───── RECORDED INFORMATION ─────

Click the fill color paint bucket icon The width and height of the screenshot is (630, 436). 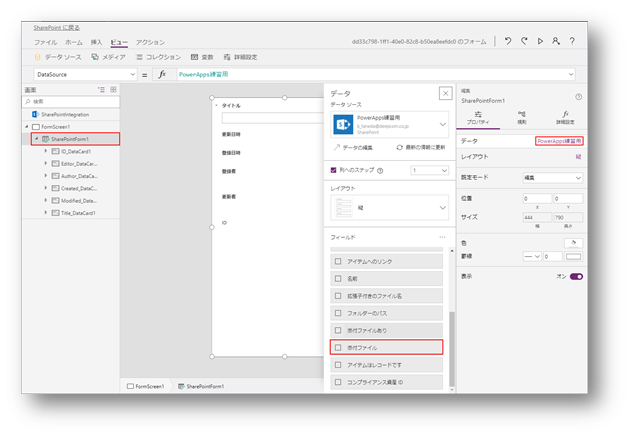tap(575, 242)
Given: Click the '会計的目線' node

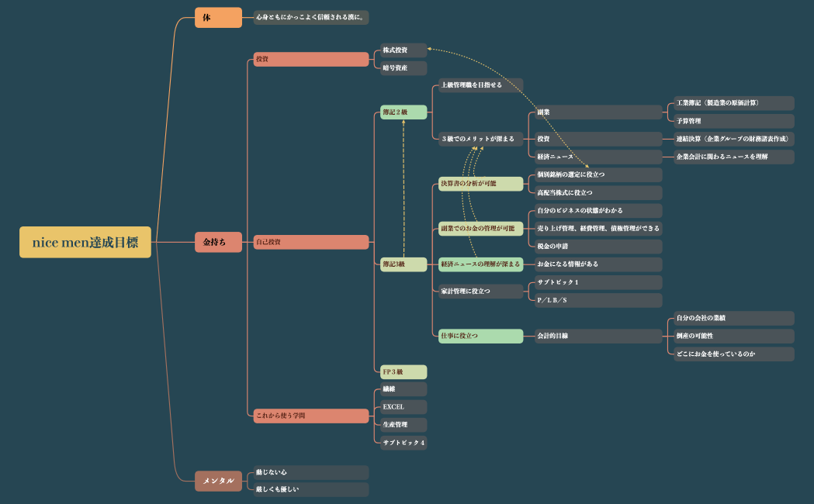Looking at the screenshot, I should [598, 336].
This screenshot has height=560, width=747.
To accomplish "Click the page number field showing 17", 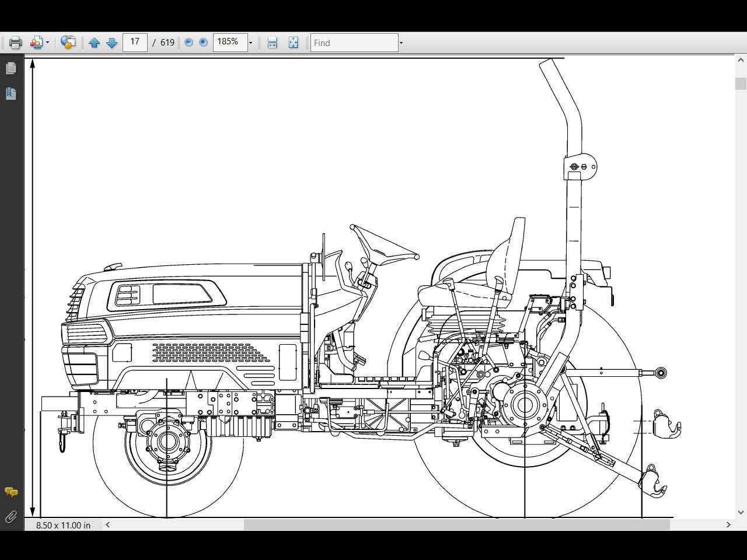I will (135, 42).
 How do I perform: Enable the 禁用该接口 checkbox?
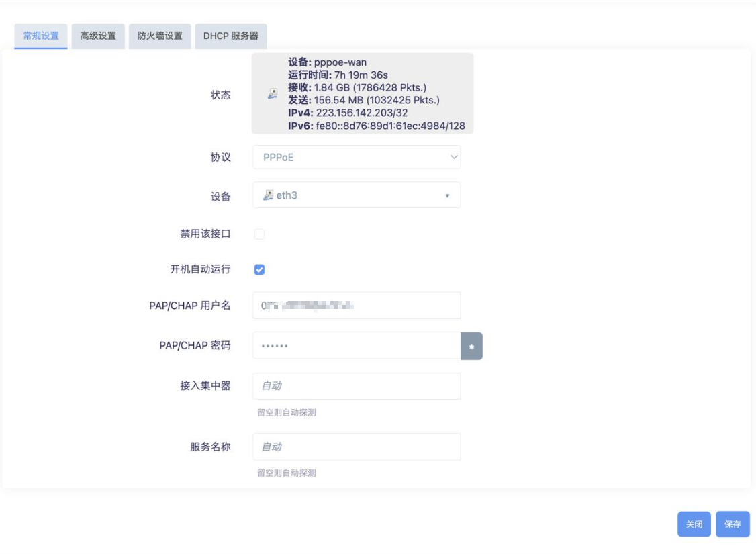tap(259, 234)
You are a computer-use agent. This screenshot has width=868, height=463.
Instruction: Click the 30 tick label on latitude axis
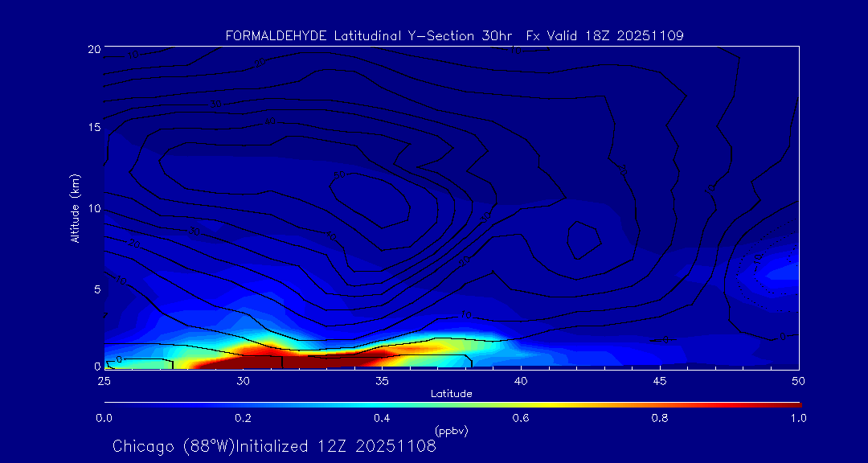[244, 380]
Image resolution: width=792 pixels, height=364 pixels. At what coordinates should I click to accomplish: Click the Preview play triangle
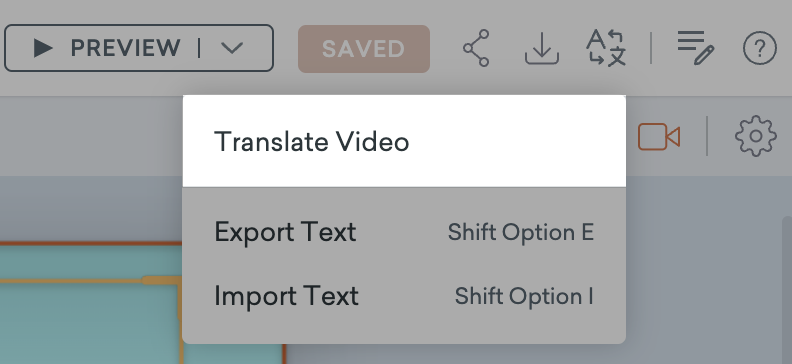tap(43, 48)
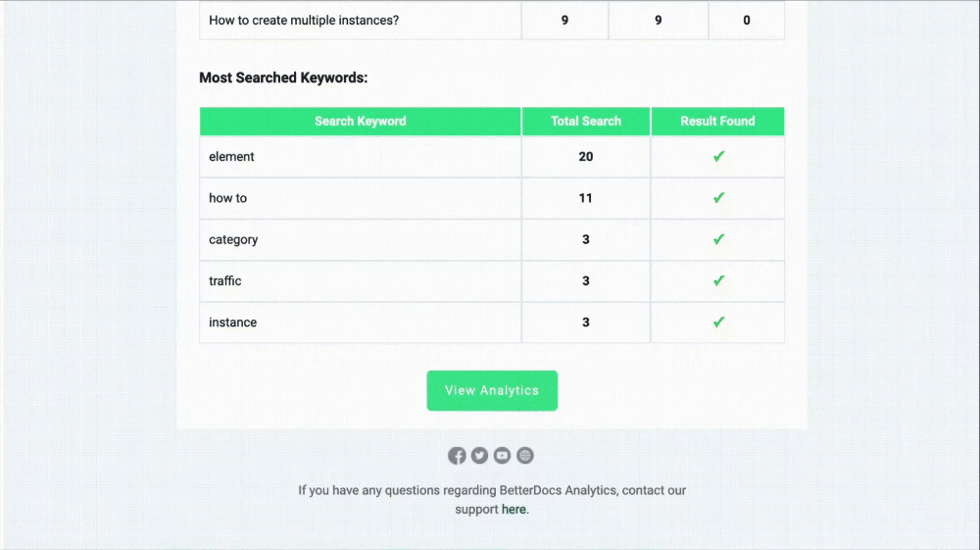Screen dimensions: 980x550
Task: Open the website globe icon
Action: (525, 456)
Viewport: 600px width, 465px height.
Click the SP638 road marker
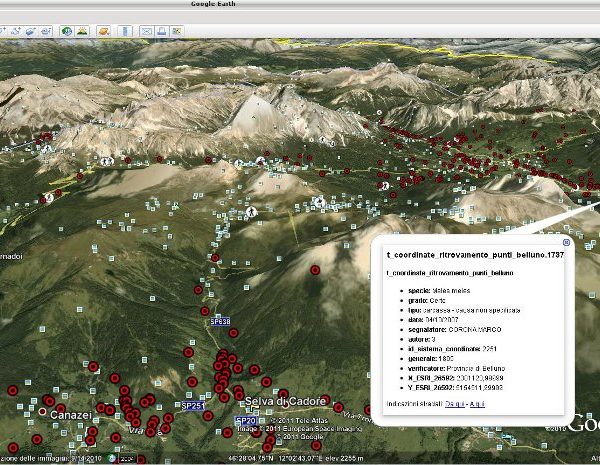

─────

[DESCRIPTION OF THE TASK] Reproduce verbatim every line starting at the line that holds "Instruction: Click the" and ending with the final line of the data; omit the pictures.

[RESPONSE TO THE TASK]
Instruction: Click the 30 tick label on latitude axis
[244, 380]
Image resolution: width=792 pixels, height=364 pixels. At what coordinates should I click to accomplish: Click the Preview play triangle
tap(43, 48)
Screen dimensions: 980x550
Task: Open the website globe icon
Action: (525, 456)
Viewport: 600px width, 465px height.
Click the SP638 road marker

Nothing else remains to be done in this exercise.